TASK INSTRUCTIONS:
Extract from the entries below, exactly as given, only the lines from the line containing "1000x599 pixels." to the line containing "Open the Brésil link", both lines included.

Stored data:
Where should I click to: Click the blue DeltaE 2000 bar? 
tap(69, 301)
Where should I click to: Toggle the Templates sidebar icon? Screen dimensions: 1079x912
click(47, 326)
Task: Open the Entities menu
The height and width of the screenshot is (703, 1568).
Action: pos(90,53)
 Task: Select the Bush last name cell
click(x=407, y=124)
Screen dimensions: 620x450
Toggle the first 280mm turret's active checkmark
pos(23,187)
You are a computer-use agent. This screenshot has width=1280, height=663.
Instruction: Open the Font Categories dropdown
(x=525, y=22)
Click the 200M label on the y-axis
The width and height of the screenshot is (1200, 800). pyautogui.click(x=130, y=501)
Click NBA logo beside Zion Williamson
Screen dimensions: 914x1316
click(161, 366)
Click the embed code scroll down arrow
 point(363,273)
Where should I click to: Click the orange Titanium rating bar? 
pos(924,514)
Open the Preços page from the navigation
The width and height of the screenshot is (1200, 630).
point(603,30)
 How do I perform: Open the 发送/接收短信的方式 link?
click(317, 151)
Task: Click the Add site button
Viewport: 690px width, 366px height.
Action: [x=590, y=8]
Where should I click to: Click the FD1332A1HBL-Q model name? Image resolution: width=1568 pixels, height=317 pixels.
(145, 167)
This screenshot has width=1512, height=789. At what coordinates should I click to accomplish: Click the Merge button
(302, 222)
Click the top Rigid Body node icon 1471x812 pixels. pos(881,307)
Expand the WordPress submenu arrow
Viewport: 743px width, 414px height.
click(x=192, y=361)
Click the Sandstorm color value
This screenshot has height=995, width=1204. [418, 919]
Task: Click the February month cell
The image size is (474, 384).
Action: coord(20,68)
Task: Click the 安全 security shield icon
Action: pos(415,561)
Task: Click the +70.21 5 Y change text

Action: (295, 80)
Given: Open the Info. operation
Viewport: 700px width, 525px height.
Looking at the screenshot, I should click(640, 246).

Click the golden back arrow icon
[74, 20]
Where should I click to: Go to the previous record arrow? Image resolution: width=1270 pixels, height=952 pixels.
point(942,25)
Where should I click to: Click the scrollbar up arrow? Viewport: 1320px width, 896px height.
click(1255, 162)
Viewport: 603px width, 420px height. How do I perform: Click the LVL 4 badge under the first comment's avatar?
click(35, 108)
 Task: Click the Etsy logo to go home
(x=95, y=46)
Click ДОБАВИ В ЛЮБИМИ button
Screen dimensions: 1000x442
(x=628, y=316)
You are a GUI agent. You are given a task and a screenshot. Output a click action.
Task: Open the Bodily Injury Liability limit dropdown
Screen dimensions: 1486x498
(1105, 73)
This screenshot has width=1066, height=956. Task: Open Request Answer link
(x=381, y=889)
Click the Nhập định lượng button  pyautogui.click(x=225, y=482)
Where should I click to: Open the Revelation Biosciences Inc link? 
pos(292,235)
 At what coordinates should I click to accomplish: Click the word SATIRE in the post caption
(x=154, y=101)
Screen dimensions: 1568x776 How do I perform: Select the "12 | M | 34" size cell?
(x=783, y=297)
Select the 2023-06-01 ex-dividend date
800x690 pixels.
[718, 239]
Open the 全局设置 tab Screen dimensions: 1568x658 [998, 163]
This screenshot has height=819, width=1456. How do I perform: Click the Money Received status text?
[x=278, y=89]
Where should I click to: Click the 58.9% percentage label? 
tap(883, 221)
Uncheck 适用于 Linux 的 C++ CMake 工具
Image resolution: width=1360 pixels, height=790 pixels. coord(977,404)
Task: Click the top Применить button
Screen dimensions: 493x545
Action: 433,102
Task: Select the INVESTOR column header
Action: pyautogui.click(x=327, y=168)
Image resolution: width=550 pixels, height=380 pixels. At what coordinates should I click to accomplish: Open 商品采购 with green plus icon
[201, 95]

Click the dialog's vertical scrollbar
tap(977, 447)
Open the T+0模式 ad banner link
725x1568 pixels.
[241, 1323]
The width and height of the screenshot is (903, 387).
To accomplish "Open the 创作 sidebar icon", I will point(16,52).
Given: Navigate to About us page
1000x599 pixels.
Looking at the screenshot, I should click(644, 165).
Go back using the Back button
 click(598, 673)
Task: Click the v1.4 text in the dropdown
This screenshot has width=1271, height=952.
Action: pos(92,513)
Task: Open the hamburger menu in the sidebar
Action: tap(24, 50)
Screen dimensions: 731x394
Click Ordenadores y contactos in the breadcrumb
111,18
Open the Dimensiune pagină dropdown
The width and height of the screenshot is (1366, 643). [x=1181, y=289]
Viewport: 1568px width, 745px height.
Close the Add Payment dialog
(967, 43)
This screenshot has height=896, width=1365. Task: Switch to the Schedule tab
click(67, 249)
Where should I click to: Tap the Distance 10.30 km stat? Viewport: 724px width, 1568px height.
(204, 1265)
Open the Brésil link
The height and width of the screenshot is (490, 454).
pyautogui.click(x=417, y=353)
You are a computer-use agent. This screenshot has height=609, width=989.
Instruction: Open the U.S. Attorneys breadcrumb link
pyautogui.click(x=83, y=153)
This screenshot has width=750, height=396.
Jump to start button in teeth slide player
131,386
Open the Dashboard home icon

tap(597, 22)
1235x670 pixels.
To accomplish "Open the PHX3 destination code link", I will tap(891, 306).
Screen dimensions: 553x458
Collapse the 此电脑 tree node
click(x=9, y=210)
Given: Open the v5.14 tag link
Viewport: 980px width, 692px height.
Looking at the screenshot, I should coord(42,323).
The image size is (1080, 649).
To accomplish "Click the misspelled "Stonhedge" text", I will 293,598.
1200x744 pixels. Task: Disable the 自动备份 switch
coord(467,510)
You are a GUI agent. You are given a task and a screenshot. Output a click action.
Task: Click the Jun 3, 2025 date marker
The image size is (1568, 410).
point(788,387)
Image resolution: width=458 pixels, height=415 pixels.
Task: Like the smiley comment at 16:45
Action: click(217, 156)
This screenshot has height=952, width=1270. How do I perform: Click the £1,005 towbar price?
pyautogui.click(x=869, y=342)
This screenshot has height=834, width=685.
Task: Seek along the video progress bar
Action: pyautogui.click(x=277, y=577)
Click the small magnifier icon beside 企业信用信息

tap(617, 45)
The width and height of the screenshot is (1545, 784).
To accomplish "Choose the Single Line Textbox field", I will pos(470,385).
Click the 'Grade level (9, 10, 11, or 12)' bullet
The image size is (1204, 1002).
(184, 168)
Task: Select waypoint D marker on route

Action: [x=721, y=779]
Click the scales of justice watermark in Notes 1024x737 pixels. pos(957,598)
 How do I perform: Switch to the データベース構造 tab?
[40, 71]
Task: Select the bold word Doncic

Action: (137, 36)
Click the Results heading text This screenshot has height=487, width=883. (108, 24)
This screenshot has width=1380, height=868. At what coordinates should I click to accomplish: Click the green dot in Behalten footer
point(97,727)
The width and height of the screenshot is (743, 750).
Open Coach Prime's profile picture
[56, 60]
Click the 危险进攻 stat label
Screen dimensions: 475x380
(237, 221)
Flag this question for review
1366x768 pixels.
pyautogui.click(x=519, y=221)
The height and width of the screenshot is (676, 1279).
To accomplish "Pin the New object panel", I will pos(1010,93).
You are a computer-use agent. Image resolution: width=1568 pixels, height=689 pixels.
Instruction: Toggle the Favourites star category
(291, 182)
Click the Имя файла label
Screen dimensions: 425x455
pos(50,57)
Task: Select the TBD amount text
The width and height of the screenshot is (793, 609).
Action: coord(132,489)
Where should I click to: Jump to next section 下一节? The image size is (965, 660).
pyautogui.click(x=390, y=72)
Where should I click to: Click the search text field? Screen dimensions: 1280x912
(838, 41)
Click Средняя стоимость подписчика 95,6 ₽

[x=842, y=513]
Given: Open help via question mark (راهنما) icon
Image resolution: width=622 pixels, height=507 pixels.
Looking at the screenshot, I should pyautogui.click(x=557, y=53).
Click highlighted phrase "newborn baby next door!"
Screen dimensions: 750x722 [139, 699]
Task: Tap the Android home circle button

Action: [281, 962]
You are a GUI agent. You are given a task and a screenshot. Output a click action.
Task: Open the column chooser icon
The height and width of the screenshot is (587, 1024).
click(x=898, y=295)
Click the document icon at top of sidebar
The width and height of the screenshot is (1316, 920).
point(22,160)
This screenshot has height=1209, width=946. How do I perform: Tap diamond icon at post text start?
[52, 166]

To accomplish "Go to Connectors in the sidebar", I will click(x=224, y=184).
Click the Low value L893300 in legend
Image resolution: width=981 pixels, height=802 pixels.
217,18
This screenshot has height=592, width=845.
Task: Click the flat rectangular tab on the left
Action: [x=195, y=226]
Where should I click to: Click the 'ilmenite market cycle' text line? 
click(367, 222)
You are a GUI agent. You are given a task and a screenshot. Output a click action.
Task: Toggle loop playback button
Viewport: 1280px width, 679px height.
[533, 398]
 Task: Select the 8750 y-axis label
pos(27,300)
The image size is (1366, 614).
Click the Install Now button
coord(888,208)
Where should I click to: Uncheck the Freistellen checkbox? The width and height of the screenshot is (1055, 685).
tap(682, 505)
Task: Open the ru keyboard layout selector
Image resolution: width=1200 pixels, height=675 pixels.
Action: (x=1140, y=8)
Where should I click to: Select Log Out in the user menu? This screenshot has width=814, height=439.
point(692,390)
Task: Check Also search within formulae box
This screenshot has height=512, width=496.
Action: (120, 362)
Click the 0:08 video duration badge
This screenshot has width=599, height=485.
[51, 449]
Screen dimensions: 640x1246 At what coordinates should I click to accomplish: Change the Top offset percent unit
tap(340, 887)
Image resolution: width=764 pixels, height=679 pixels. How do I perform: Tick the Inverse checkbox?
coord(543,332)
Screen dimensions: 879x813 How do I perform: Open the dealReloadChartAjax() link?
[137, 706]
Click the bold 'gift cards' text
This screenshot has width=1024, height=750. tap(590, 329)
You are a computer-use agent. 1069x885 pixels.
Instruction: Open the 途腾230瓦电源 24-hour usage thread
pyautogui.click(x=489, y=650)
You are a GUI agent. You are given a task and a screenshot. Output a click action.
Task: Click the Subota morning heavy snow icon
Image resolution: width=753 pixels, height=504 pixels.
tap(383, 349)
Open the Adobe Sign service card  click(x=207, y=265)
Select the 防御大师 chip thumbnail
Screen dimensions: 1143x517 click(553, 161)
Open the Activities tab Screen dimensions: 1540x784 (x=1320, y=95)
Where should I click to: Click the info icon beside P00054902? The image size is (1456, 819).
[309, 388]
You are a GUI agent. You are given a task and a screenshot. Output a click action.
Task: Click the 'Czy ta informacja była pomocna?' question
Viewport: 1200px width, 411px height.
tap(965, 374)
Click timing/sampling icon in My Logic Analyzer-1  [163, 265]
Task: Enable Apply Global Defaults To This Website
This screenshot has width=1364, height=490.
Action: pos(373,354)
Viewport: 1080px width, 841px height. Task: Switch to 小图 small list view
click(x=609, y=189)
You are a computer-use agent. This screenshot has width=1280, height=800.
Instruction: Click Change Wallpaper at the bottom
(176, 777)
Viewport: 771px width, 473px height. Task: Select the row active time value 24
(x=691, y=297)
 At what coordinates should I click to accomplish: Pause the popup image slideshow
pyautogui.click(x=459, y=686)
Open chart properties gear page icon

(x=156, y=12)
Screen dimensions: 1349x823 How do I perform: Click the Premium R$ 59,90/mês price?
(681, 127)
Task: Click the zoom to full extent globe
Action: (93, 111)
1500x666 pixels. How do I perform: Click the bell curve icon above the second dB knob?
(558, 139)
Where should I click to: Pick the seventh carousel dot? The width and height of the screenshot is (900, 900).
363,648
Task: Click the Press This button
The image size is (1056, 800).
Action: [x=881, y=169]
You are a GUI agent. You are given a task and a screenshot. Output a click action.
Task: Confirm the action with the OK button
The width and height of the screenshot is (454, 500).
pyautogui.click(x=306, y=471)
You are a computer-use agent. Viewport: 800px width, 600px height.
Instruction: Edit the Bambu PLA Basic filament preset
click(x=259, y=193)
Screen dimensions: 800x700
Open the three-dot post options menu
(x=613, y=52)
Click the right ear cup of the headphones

EXPECTED ANSWER:
1000x599 pixels.
Looking at the screenshot, I should click(644, 165).
Go back using the Back button
 click(598, 673)
Task: Click the v1.4 text in the dropdown
This screenshot has width=1271, height=952.
Action: pos(92,513)
Task: Open the hamburger menu in the sidebar
Action: tap(24, 50)
Screen dimensions: 731x394
Click Ordenadores y contactos in the breadcrumb
111,18
Open the Dimensiune pagină dropdown
The width and height of the screenshot is (1366, 643). [x=1181, y=289]
Viewport: 1568px width, 745px height.
Close the Add Payment dialog
(967, 43)
This screenshot has height=896, width=1365. Task: Switch to the Schedule tab
click(67, 249)
Where should I click to: Tap the Distance 10.30 km stat? Viewport: 724px width, 1568px height.
(204, 1265)
Open the Brésil link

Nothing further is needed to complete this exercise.